Ivan Alter is a collaborative attorney and mediator with offices in Westchester County and New York City. Practicing law since 1994, Ivan previously had a career as a commercial and matrimonial litigator before discovering the understanding based model at the CUC. Since then, Ivan has focused all of his professional energies on practicing, promoting, and teaching mediation and collaborative law. He is member of the New York Association of Collaborative Professionals, the Family and Divorce Mediation Council, the International Association of Collaborative Professionals, and Northern Westchester Collaborative Divorce.
I always imagined that being a lawyer would mean helping people out of a difficult place and into a better one. But too often during my years as a litigator, I found that the process designed to resolve the conflict instead caused it to escalate and deepened the divisions. This was especially heartbreaking in cases involving families.
Learning about understanding-based mediation from Jack Himmelstein and Katherine Miller was a revelation. And my response was to hang up my litigator’s hat immediately and immerse myself in mediation and collaborative law. Aligning my work with my values and beliefs has been a source of great satisfaction for me. And its a message and a process I can’t help but share.
Can you please share a little bit about your background? How did your experiences lead you to joining the CUC board?

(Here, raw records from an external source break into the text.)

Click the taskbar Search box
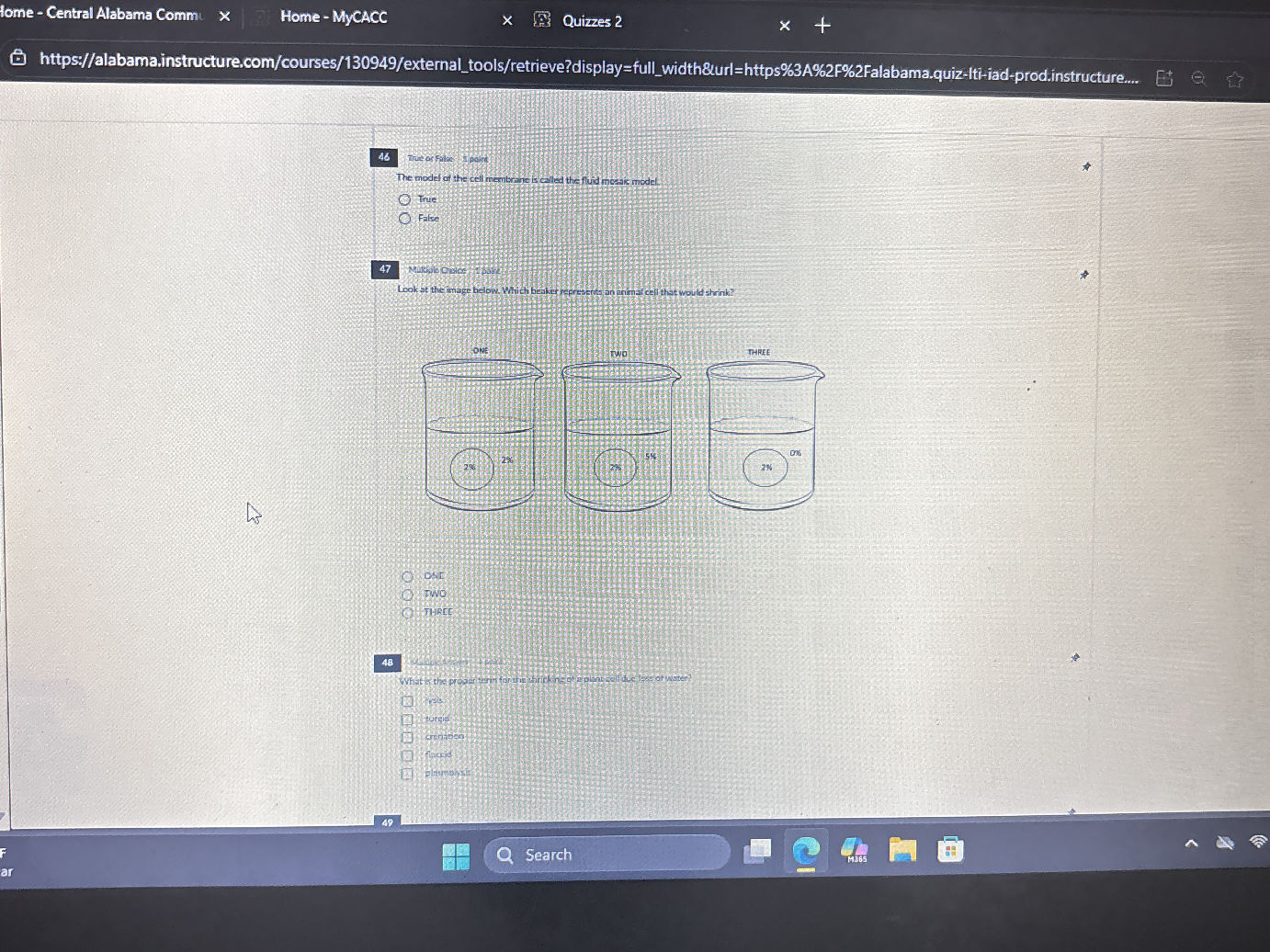 [x=607, y=855]
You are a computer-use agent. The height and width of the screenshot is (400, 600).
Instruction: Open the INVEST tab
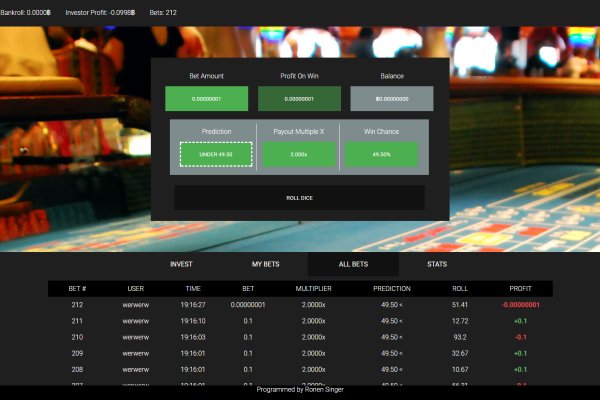pyautogui.click(x=181, y=264)
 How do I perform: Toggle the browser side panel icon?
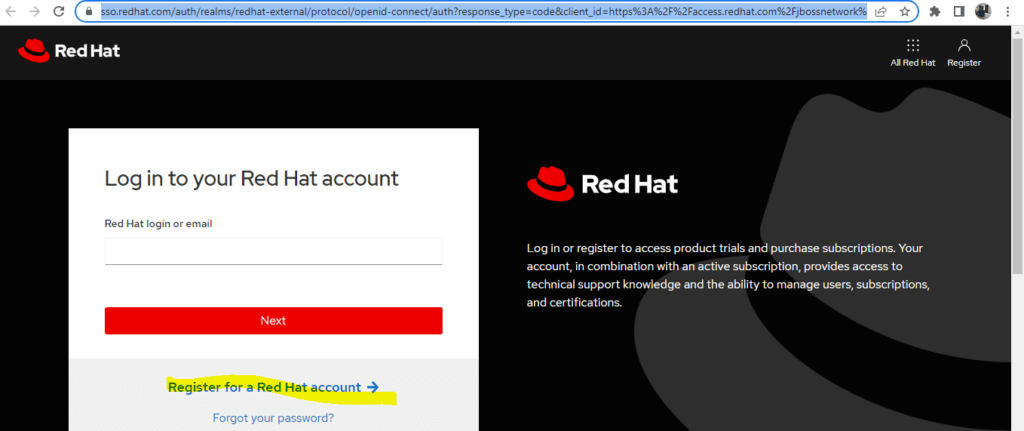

I come from a family of litigators and I learned to value the power of persuasion. But sometimes “making a good case” didn’t solve the problem, and I found that solving the problem was ultimately much more satisfying. And even though I worked hard and advocated for my clients, I couldn’t shake the thought that there was a way in which I could do better for them.
That realization, along with the birth of my children, led me to realize that if I was going to involve myself in the lives of families, I had better dedicate all of my efforts to really understanding and trying to solve their problems. Mediation training with Jack and Katherine made everything fall into
place. And I knew I would never litigate again.
I am thrilled to serve on the board of the CUC because it gives me the opportunity to spread the word about the powerful change that understanding can bring.
Can you share an experience using the Understanding-based model?
Learning to listen and try to understand has informed both my work and my personal relationships. Once I realized that the things that matter most deeply to people are often not about what they say they want but why, it changed everything.
What is one key piece of advice you’d like to share with other conflict resolution professionals?
For me I think its to try not to smooth over every conflict or flare up. Initially I thought that it was part of my job to suppress the tension, but I learned that when I do that I often fail to listen to what someone is trying so hard to tell me.
What are some important issues for today’s conflict resolution professionals to be connected with?
I think balancing what mediation is with what people think it is can be a challenge. I find that there is not widespread understanding of what we actually do and people often come to the process with expectations and assumptions that we first need to overcome.
What is something you enjoy doing with your free time?
I have a degree in landscape design and I love to imagine and create outdoor spaces, even if its mostly in my mind these days.